Le verdict tranché de la Cour des comptes sur l'Opéra de Montpellier
L'Opéra de Montpellier a fusionné avec l'Orchestre national de Montpellier en 2002, créant l’OONM (Opéra Orchestre National de Montpellier). L’établissement est dans une situation budgétaire alarmante, due à une baisse de ses ressources, aggravée d’une hausse de ses dépenses.
Son budget s’élève à 22,76 millions d'euros en 2014 avec 90% de subvention publique : 64% pour la métropole de Montpellier, 20% pour la Région, 15,7% pour l'État et 0,28% pour le Département. Or, les subventions ont subi une diminution drastique de 10,9 % en cinq ans (5 millions d’euros en moins de la part du Conseil Régional et 500.000 € du Conseil Général en 2013).
Après les recettes, passons aux dépenses. Le constat est le même que dans le rapport de la Cour sur l'Opéra de Paris que nous vous avions détaillé : pour survivre, les opéras en France doivent améliorer leur gestion du personnel. Le recrutement des employés, leur service et les modalités de licenciement pèsent très lourd dans les bilans des institutions lyriques. Ainsi, à Montpellier, les musiciens effectuent à peine plus de 50% de leurs heures (engrangeant tout de même un plein salaire et en profitant pour être rémunéré dans d'autres productions). Quant aux départs à la retraite et aux licenciements des cadres, ils ont représenté entre 2009 et 2014 un coût total chargé de 1,7 million d'euros. Il s'agit donc pour l'Opéra de négocier des conditions de rupture de contrat plus mesurées et en phase avec des métiers de direction d'établissements qui, par définition, fonctionnent en mandats.

────────────────────────────────────────

*Exercices à traiter*.
[a] Transcrivez mot pour mot, dans le texte sur l'Opéra de Montpellier, tout ce qui va de « Le verdict tranché » jusqu'à « Général en 2013). ».
[b] Poursuivez le texte sur les finances de l'Opéra de Montpellier à la suite de sa dernière phrase.
Les données ne servent à rien dans ce travail.

*Liste des données*.

────────────────────────────────────────

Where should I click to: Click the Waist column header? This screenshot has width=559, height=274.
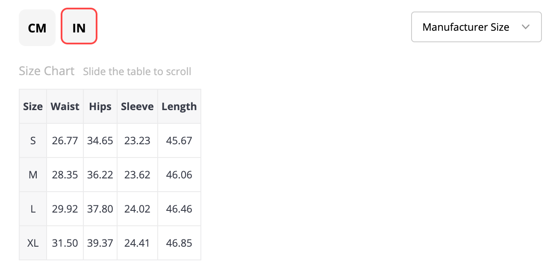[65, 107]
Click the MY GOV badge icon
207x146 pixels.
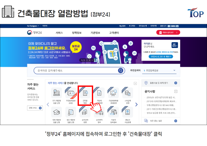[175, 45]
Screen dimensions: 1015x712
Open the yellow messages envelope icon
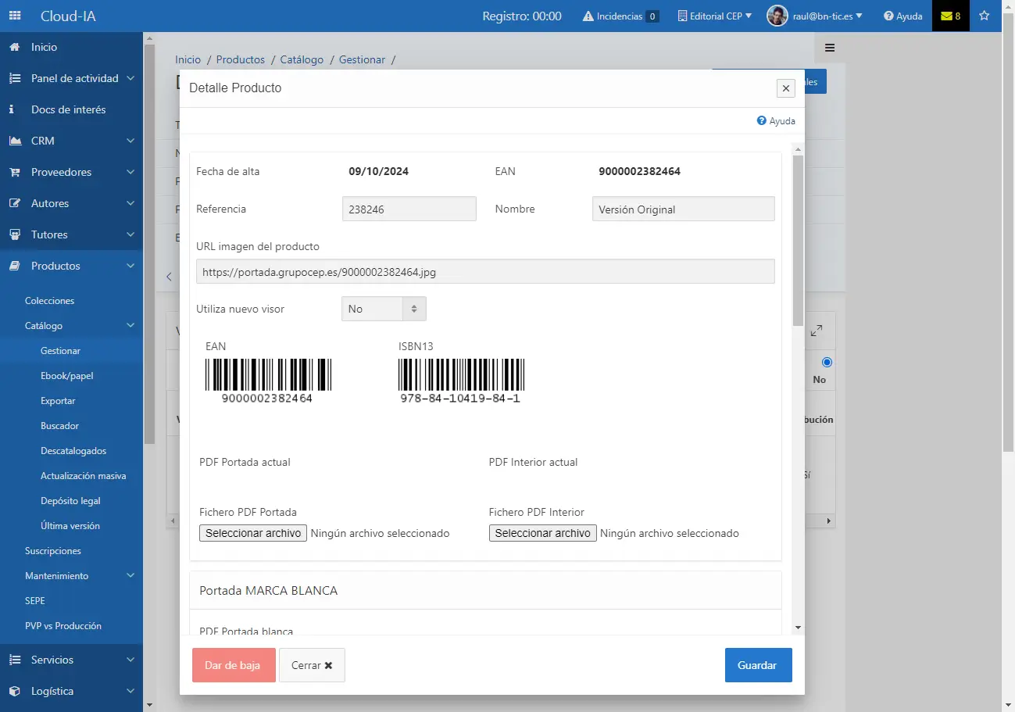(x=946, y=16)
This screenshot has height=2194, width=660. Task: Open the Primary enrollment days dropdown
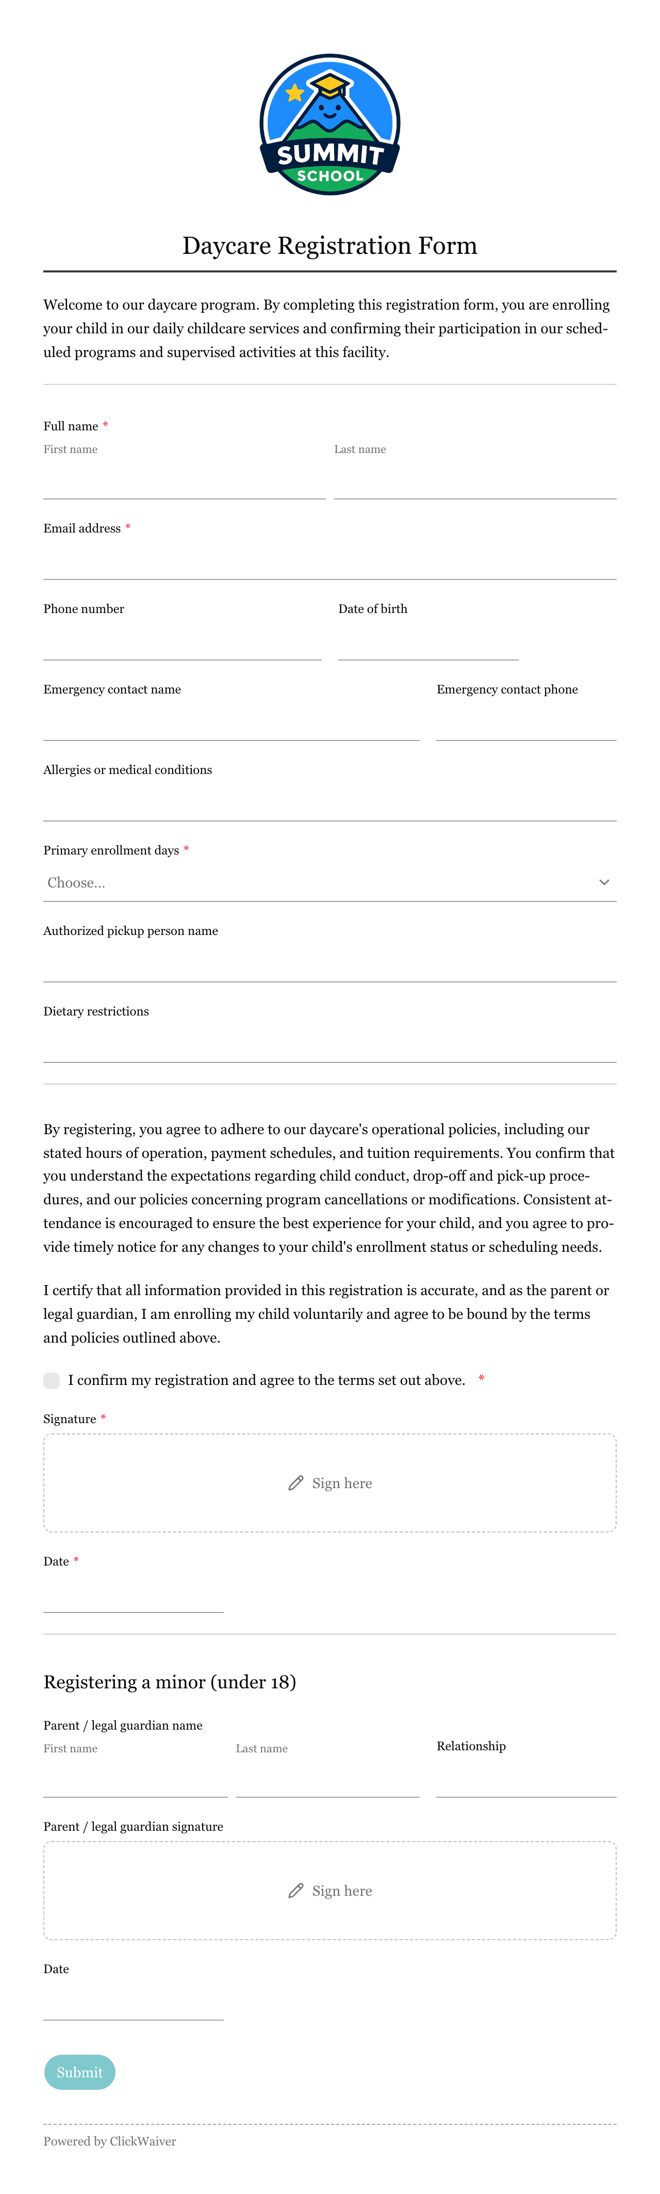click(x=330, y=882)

────────────────────────────────────────

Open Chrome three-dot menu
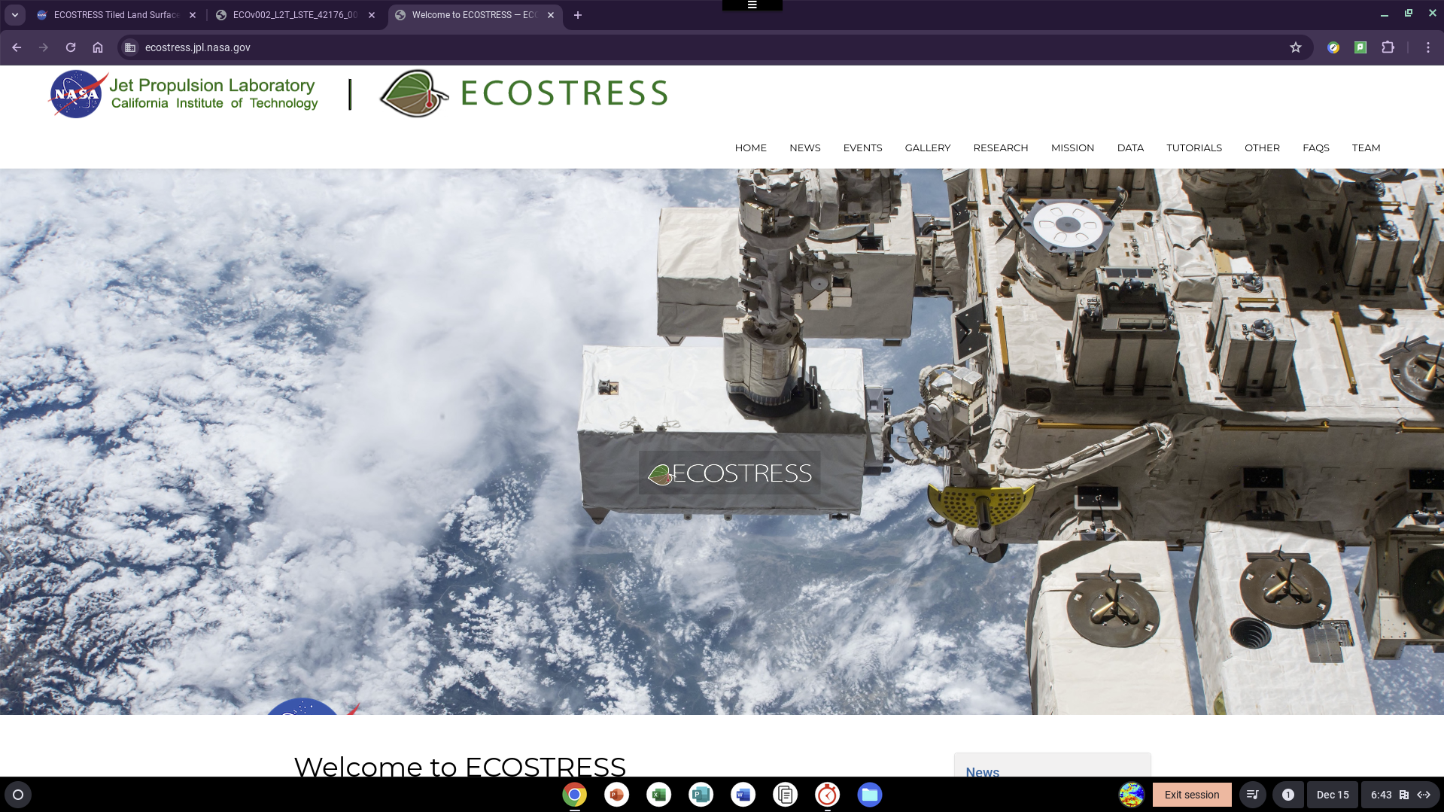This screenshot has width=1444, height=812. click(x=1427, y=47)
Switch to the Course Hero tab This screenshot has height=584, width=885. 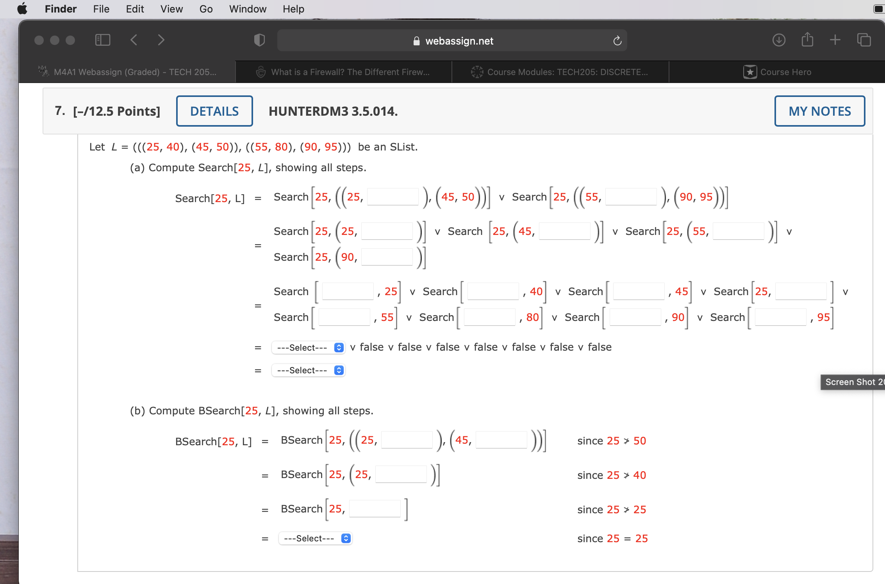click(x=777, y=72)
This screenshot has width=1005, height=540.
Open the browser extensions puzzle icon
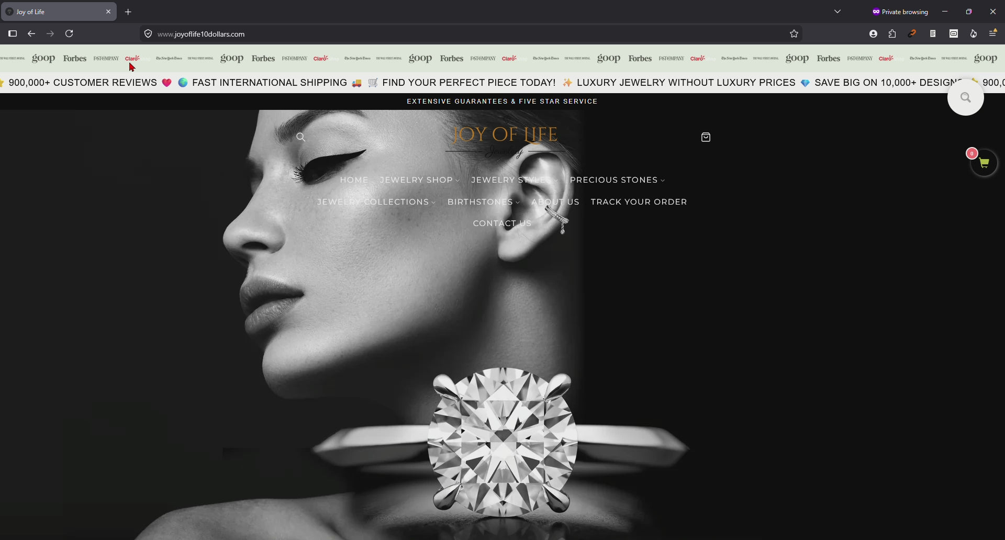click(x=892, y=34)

────────────────────────────────────────

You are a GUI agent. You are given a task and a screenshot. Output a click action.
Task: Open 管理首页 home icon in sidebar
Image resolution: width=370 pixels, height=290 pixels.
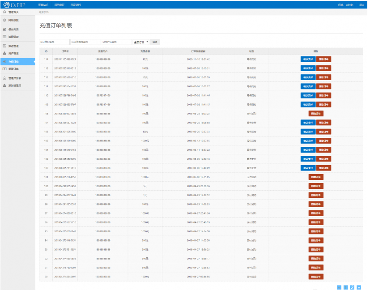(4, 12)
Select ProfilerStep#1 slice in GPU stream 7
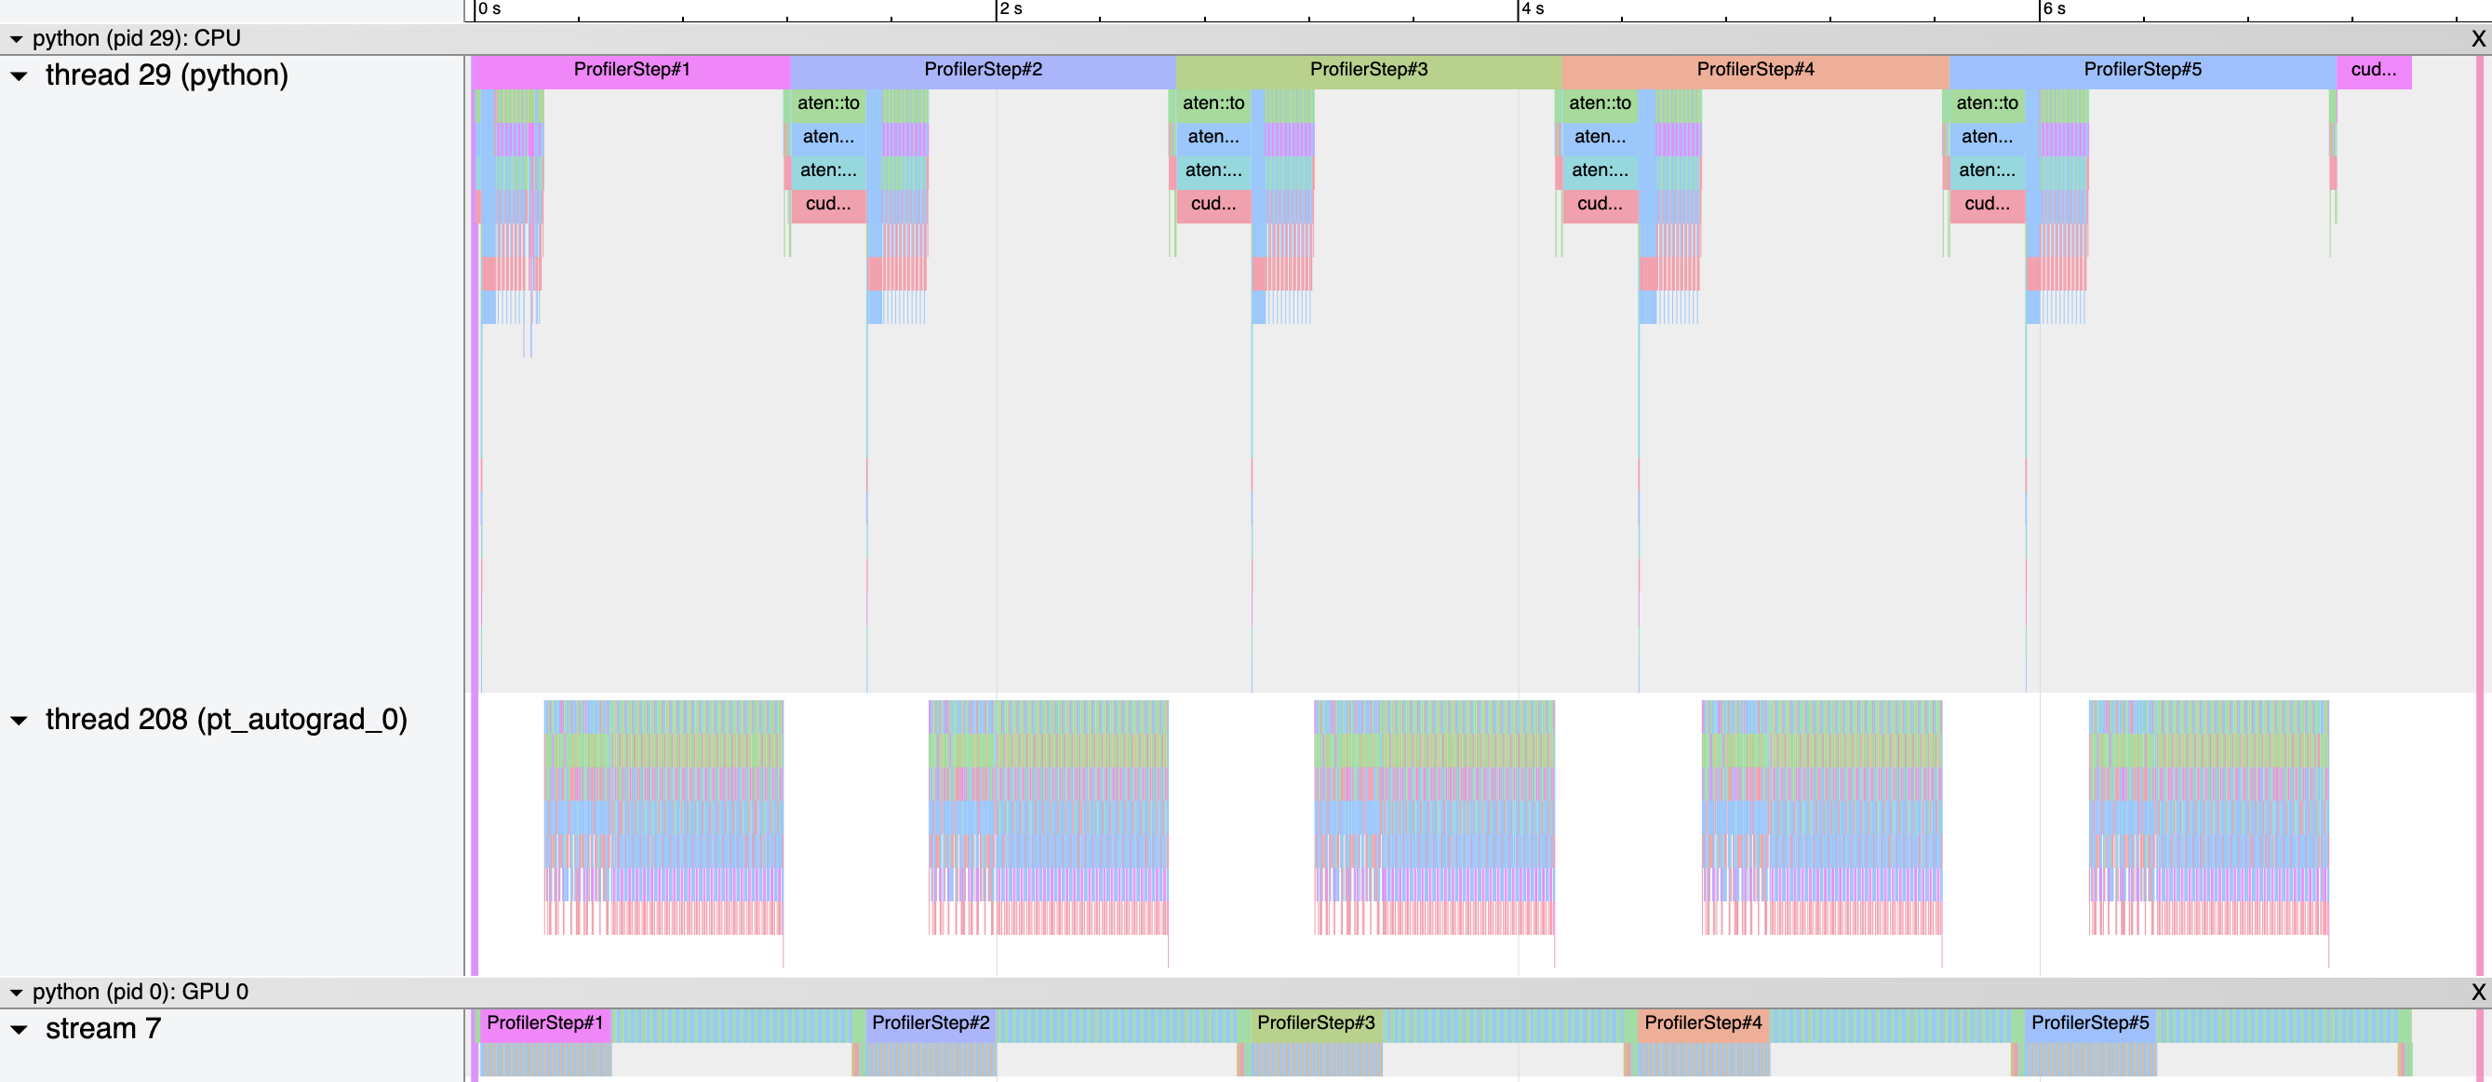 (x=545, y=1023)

────────────────────────────────────────

*Résultats attendus*.
[a]
Le verdict tranché de la Cour des comptes sur l'Opéra de Montpellier
L'Opéra de Montpellier a fusionné avec l'Orchestre national de Montpellier en 2002, créant l’OONM (Opéra Orchestre National de Montpellier). L’établissement est dans une situation budgétaire alarmante, due à une baisse de ses ressources, aggravée d’une hausse de ses dépenses.
Son budget s’élève à 22,76 millions d'euros en 2014 avec 90% de subvention publique : 64% pour la métropole de Montpellier, 20% pour la Région, 15,7% pour l'État et 0,28% pour le Département. Or, les subventions ont subi une diminution drastique de 10,9 % en cinq ans (5 millions d’euros en moins de la part du Conseil Régional et 500.000 € du Conseil Général en 2013).

[b]
Dès lors que les coûts ne sont pas parfaitement maîtrisés et que les subventions baissent (sans même que les opéras ne sachent à l'avance dans quelles proportions), un cercle vicieux s'installe : les théâtres doivent rogner sur des budgets essentiels (production, médiation, communication) ce qui entraîne un amoindrissement de leur offre (le budget de production des opéras de Montpellier a ainsi été divisé par trois en cinq ans) ainsi qu'un rétrécissement de leur public (le taux de remplissage est tombé à 68%). Les tutelles constatent alors, comme indiqué dans ce rapport, que le nombre de représentations est en baisse, donc que le personnel est trop nombreux, que les locaux sont surdimensionnés (avec plus de 3 millions d’euros de loyer annuel, soit 6 fois plus que l’Opéra du Rhin qui est plus grand). Notons toutefois que l'Opéra conserve un projet culturel extrêmement ambitieux malgré cette baisse de budget, avec diverses initiatives d'ouverture au public, de programmation d’œuvres méconnues (Cherubin, L'Hirondelle inattendue ou encore Royal Palace l'an dernier, Par-delà les marronniers et La nuit d'un neurasthénique cette saison), et un soutien à la création, notamment grâce aux artistes en résidence (compositeurs, metteurs en scène, scénographes, etc.) qui ont l'opportunité de développer un projet artistique sur une année complète.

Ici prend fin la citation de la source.